Colleges’ vocational skills programs boost employability
LANSING – Community colleges across Michigan are offering skills-focused education to help students in rural areas find employment in the state and elsewhere.
And such programs are badly needed, said Rep. Tom Kunse, R-Clare.
“My district is the most economically depressed district in the state,” Kunse says. “We are dealing with ‘Appalachian-style’ poverty – it’s generational.”
While the number of total jobs in major metropolitan areas in Michigan increased by over 183,000 between 2006 and 2023, rural counties lost over 41,000 jobs in the same period, according to a report by Rural Insights, an Upper Peninsula nonprofit research group, and data from the U.S. Bureau of Labor Statistics.
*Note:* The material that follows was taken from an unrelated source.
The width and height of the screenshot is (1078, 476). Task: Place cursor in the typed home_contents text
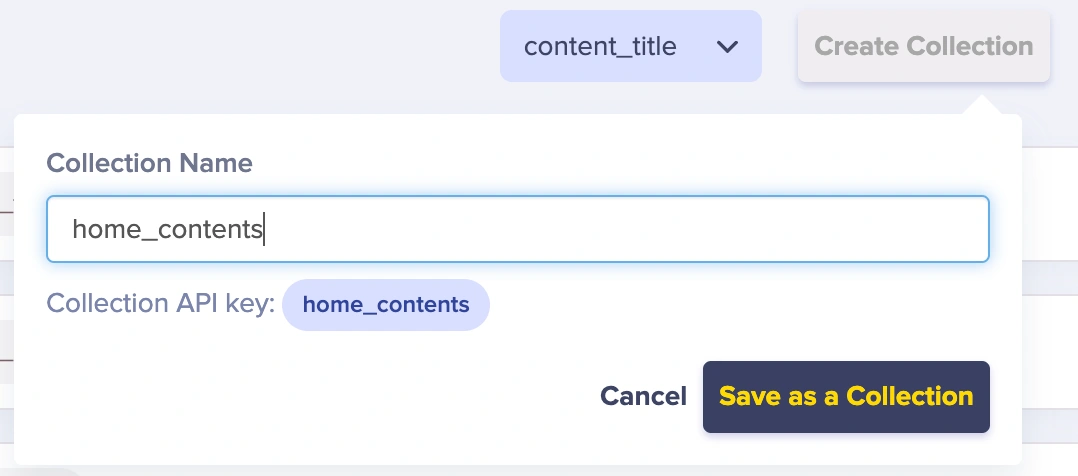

According to Kunse, the most important policy issue by far has always been the economy. “We need good jobs,” he says.
There is a path to good jobs, Kunse said, and that is through career technical education. “If you want to make $100,000 in Michigan, be a welder.”
“That is the path out,” says Kunse. “That is how we are going to break some of these cycles.”
Scott Mertes is the provost of academic affairs at Mid Michigan College in Harrison and Mount Pleasant, which offers career technical education.
“We have a career center that helps students find internships and jobs and helps prepare them for things like career fairs, resume writing and collects dress clothes for those who don’t have funds to buy them, in addition to career selection and placement,” he said.
Mid Michigan College’s advisory board helps identify the skills that most employers are looking for from its graduates, he said.
That often leads to industry partnerships such as the National Coalition of Certification Centers (NC3), a coalition of employers around the country that have set up certificates that Mid Michigan College has incorporated into its curriculum, he said. The college has issued 590 such certifications since 2018.
“As the student takes a class, they are able to be certified in these skills, and those certifications go with them as they apply for jobs, even if they cannot complete the academic degree,”said Mertes.
Mid Michigan College also offers academic degrees including advanced integrated manufacturing, automotive and welding.
These can lead to jobs with employers including Festo USA, an industrial robot manufacturer based in Troy, he said, or NC3 partner FANUC America, another industrial robot manufacturer based in Rochester, he said.
“Most of our students do want to stay local. We host the Central Michigan Manufacturers Association on our campus, including 130 local manufacturers, and we partner with them to gauge what they are looking for,” said Mertes.
Finally, Mid Michigan offers a career technical education dual enrollment curriculum in local high schools. Dual enrollment programs offer high school students the opportunity to take free college-level courses in their own school which count toward academic degrees offered on campus.
Roy Smith is the lead instructor for Utility Tech, a program at Alpena Community College that trains students in power line installation and repair.
Smith said the program tends not to attract the typical college student who seeks a four-year degree right out of high school.
“More typically it’s a worker who is very good with their hands and loves to work outdoors,” he said.
Alpena Community College also offers a one year-certificate program and an advanced certificate option that allows students to become apprentice linemen with Consumers Energy. Other options are a two-year associate of science degree and a four-year bachelor of science degree in electrical systems technology.
Job outcomes for recent students in the program have been good, he says. “If they are willing to move away from their hometowns, they pretty much all get jobs.”